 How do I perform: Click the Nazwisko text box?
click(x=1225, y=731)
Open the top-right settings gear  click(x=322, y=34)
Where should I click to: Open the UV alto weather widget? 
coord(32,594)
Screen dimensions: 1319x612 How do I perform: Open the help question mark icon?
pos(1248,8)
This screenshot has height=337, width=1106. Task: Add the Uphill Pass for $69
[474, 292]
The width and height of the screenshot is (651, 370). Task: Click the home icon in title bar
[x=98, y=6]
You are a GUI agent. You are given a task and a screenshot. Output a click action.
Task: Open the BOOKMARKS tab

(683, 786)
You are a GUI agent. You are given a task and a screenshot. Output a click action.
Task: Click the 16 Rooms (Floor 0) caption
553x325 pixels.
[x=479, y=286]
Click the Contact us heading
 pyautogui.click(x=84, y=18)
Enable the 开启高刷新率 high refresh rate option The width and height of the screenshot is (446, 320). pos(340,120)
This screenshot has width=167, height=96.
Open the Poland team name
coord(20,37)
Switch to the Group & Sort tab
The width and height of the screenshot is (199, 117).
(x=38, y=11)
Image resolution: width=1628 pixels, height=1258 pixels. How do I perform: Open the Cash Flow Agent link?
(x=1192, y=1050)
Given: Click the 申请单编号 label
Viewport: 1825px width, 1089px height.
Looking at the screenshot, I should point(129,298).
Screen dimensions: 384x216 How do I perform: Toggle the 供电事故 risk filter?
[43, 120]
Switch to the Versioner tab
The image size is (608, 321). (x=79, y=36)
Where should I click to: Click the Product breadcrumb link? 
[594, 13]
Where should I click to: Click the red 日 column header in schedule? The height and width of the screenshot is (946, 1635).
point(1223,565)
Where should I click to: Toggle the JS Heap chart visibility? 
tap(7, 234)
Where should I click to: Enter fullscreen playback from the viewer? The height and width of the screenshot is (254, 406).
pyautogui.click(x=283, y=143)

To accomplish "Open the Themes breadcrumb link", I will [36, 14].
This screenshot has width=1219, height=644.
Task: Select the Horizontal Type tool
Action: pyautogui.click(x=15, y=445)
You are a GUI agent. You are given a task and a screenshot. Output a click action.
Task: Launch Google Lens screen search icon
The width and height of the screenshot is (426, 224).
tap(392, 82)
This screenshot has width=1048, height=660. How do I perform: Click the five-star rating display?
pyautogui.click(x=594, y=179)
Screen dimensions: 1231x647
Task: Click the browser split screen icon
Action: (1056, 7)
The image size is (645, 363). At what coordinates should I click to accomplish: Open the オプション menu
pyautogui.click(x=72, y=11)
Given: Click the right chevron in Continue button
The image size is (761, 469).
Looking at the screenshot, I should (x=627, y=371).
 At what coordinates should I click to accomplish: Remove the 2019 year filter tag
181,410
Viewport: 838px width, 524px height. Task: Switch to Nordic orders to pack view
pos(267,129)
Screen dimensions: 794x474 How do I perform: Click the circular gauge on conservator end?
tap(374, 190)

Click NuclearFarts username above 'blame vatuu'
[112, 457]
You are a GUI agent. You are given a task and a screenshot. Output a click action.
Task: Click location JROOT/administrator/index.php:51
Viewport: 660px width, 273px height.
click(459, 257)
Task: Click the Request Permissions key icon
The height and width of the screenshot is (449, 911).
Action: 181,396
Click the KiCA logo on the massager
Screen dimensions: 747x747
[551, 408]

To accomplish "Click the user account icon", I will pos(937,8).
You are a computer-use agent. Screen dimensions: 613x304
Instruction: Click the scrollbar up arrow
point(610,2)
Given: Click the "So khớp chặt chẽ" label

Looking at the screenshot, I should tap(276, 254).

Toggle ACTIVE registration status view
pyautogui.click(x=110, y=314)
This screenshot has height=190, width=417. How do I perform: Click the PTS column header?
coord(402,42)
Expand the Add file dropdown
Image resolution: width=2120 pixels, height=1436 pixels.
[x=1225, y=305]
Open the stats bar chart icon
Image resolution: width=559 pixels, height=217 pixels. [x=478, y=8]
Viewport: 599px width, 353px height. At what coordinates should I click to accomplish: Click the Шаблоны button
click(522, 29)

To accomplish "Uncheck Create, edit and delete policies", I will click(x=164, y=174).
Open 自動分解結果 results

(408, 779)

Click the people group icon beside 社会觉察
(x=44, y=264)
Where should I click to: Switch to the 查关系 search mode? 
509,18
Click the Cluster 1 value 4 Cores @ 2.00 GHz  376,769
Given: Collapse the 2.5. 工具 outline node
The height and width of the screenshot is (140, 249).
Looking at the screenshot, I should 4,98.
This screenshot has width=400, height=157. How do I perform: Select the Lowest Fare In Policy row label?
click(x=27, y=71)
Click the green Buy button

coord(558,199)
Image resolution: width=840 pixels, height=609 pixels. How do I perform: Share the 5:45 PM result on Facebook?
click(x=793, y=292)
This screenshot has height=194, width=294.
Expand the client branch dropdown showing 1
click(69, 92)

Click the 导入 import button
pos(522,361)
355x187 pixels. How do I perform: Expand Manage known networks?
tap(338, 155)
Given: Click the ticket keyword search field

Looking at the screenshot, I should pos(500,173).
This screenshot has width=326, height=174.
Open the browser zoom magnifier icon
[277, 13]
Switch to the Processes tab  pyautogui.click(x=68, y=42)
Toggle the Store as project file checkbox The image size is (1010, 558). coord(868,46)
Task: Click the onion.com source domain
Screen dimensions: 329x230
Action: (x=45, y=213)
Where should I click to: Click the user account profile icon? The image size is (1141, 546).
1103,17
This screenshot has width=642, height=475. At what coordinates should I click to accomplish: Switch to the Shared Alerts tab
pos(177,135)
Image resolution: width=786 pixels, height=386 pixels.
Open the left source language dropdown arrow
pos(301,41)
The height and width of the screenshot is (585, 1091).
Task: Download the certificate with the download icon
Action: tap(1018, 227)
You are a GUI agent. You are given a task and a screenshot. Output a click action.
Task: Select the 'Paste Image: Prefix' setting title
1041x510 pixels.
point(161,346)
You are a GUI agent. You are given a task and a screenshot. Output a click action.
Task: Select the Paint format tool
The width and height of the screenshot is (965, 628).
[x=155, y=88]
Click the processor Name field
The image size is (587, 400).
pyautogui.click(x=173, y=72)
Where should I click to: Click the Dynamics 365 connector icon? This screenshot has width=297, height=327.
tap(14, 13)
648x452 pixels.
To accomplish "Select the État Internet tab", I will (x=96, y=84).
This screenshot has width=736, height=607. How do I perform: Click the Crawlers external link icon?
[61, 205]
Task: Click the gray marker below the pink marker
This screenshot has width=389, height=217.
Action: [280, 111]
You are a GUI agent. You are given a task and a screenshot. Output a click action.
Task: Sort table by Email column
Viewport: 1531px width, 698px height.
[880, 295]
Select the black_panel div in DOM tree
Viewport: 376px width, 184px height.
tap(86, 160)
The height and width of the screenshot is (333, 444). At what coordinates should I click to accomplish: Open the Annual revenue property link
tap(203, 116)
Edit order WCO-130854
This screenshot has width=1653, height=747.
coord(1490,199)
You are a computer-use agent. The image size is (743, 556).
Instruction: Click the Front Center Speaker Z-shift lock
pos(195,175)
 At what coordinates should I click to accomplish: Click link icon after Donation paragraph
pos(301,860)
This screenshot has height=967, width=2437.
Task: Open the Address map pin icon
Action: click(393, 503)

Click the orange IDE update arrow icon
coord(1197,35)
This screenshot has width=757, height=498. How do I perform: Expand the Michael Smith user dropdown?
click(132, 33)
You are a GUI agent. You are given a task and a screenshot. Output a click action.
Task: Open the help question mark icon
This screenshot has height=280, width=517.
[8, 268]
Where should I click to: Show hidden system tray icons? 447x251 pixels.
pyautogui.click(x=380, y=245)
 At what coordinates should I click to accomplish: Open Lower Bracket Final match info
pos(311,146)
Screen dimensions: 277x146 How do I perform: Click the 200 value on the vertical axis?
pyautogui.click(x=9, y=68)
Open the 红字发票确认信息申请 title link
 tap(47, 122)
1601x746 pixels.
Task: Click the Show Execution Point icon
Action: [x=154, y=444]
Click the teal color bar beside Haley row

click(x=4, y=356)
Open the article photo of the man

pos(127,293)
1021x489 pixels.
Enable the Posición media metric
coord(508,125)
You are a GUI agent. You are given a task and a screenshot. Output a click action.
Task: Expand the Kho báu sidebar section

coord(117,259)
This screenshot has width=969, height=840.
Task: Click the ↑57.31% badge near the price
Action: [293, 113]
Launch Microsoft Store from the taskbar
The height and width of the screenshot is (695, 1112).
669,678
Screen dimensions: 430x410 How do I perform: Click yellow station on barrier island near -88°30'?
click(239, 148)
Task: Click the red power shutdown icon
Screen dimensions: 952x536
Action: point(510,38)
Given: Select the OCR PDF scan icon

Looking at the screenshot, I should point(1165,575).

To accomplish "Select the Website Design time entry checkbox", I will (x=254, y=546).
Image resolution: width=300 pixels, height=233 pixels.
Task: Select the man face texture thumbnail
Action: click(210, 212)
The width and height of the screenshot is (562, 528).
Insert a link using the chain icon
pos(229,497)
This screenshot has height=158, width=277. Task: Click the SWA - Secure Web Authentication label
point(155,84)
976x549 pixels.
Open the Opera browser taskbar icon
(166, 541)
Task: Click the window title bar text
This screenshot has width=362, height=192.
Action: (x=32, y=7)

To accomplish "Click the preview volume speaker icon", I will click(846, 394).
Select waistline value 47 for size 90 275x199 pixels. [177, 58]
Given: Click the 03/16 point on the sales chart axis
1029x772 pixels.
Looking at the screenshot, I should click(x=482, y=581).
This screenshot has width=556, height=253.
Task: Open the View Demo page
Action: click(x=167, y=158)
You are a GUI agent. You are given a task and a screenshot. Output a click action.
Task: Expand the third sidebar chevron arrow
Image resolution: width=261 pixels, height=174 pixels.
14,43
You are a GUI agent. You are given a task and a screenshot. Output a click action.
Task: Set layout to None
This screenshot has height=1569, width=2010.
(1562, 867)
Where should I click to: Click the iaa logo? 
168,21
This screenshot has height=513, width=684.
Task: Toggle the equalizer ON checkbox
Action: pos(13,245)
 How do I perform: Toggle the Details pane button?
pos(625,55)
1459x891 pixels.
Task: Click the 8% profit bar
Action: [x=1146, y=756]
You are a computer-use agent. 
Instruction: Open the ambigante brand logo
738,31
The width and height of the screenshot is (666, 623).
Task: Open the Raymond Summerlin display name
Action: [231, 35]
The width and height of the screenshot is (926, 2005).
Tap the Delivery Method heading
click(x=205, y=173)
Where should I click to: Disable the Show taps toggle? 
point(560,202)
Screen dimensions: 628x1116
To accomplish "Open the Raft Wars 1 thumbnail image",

THE EXERCISE:
Please count the lines of the records above that contain the string "arrow", with case counting, and give only that number.

EXERCISE OUTPUT:
4